## WHAT TO PRODUCE
Copy out each line from the items below that contains the string "above".

## EXTRACTED MATERIAL
::::::::

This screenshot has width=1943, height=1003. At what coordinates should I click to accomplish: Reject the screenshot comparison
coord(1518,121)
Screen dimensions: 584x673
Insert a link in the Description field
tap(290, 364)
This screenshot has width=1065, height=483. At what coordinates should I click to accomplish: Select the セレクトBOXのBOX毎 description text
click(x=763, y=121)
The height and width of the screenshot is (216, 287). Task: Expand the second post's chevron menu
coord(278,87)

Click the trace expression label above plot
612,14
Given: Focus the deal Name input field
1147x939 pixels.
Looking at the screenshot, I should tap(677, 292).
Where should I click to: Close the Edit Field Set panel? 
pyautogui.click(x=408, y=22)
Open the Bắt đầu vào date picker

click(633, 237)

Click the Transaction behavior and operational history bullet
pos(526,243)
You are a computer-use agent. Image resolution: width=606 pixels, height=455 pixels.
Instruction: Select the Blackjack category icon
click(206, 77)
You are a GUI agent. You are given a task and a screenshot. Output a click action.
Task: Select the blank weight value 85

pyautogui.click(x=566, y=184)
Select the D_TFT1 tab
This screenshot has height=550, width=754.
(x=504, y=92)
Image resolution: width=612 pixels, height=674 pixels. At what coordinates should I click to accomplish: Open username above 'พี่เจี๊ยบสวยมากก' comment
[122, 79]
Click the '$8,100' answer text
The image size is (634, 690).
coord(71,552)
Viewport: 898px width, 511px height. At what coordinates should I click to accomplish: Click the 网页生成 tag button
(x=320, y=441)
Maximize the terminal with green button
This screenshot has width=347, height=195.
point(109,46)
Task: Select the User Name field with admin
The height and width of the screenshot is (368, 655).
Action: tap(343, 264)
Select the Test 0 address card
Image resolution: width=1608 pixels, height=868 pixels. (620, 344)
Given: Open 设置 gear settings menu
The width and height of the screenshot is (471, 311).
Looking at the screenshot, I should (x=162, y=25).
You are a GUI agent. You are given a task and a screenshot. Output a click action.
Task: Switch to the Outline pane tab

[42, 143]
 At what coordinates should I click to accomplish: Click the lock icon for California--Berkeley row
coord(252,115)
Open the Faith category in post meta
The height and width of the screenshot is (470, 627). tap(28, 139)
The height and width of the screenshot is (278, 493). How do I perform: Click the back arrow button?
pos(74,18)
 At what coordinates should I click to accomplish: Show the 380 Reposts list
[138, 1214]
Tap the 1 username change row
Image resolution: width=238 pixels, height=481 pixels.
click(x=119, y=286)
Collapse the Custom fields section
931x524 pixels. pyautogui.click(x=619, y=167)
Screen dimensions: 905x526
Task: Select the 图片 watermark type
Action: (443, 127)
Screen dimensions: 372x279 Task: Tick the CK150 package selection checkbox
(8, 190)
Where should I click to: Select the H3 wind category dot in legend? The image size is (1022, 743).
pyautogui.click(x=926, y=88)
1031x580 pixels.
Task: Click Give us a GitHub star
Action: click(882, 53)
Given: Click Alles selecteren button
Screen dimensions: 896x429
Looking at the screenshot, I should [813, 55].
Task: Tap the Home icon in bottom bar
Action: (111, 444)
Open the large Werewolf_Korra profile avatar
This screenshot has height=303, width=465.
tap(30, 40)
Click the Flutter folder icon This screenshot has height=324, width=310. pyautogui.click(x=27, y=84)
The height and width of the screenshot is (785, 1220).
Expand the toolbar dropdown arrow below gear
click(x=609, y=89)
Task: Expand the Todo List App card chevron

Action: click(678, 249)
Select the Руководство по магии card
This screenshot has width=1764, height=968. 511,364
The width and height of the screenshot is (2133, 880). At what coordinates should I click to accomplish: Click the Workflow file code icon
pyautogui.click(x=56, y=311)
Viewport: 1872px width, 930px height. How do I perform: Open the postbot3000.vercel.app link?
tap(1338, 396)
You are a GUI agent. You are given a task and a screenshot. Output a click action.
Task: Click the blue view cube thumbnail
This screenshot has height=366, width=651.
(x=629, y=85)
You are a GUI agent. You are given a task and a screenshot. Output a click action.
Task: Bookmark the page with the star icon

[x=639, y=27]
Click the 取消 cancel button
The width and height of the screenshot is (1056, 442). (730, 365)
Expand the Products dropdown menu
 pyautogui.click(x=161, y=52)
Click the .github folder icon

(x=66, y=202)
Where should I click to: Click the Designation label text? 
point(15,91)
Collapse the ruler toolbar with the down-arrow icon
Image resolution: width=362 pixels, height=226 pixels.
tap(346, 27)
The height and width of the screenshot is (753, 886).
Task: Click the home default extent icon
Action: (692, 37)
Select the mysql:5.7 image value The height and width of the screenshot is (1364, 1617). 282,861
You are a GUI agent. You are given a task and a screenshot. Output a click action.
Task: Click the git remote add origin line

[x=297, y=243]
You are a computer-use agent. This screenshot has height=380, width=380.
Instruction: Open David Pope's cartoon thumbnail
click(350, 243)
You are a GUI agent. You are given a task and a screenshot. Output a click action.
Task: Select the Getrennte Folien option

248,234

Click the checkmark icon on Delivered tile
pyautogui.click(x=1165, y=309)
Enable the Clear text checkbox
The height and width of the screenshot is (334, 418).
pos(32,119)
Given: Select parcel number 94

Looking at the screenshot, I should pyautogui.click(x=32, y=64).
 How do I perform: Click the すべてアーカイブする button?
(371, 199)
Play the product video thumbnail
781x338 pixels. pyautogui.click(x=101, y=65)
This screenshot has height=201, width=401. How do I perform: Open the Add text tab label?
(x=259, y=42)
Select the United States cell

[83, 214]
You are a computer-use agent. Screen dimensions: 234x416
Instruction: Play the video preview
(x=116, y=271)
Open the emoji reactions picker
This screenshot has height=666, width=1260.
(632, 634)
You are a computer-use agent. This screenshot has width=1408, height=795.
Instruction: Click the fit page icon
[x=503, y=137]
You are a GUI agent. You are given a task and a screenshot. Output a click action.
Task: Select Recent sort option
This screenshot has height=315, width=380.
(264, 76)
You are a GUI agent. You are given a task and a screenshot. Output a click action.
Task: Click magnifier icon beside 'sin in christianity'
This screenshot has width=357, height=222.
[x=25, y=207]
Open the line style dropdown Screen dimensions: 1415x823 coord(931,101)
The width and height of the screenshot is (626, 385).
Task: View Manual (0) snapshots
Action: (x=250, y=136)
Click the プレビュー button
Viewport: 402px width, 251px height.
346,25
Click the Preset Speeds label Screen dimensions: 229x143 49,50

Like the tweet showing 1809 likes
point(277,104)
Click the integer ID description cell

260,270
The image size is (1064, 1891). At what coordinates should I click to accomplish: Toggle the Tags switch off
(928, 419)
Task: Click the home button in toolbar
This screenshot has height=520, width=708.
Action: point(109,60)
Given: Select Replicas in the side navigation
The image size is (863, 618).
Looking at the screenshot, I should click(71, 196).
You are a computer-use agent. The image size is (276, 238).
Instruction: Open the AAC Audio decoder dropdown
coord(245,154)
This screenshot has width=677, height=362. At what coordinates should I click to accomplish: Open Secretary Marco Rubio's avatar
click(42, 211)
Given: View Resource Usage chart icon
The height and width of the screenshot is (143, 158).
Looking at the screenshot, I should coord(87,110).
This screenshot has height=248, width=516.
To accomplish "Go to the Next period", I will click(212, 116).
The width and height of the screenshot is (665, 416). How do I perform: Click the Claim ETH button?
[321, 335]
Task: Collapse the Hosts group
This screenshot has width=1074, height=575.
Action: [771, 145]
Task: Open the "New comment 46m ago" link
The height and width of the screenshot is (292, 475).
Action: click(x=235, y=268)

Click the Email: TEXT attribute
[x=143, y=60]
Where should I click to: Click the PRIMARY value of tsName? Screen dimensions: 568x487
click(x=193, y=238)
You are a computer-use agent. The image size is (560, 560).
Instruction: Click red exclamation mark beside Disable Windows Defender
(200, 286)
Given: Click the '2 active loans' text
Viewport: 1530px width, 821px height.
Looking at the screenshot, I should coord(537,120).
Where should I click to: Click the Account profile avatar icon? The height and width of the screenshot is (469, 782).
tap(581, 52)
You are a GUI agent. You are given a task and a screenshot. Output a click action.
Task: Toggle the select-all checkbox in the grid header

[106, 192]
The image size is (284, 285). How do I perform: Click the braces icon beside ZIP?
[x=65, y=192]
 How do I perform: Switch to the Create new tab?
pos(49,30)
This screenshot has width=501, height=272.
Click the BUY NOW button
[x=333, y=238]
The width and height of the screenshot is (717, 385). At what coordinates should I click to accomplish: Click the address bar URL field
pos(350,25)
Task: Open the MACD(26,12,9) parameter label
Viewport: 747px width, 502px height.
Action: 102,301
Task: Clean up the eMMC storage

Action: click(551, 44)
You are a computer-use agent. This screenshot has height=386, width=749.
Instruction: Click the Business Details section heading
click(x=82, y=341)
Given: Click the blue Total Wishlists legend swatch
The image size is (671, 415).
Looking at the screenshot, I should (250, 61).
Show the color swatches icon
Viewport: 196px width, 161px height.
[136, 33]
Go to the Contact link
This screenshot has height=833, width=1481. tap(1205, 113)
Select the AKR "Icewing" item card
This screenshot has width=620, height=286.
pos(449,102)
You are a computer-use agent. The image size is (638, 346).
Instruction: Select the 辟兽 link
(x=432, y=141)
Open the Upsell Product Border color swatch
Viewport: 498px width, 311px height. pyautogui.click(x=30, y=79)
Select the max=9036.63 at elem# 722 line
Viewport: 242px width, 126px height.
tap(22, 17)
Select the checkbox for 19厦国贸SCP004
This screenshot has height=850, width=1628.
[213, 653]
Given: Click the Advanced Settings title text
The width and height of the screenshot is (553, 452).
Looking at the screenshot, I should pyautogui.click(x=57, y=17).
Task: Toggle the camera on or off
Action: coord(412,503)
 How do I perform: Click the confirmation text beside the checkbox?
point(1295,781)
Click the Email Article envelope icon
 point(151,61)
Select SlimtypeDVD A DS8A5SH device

::::::::

## WORKED SOLUTION
Click the trace expression label above plot
Image resolution: width=612 pixels, height=674 pixels. At what coordinates should I click to accomplish: Open username above 'พี่เจี๊ยบสวยมากก' comment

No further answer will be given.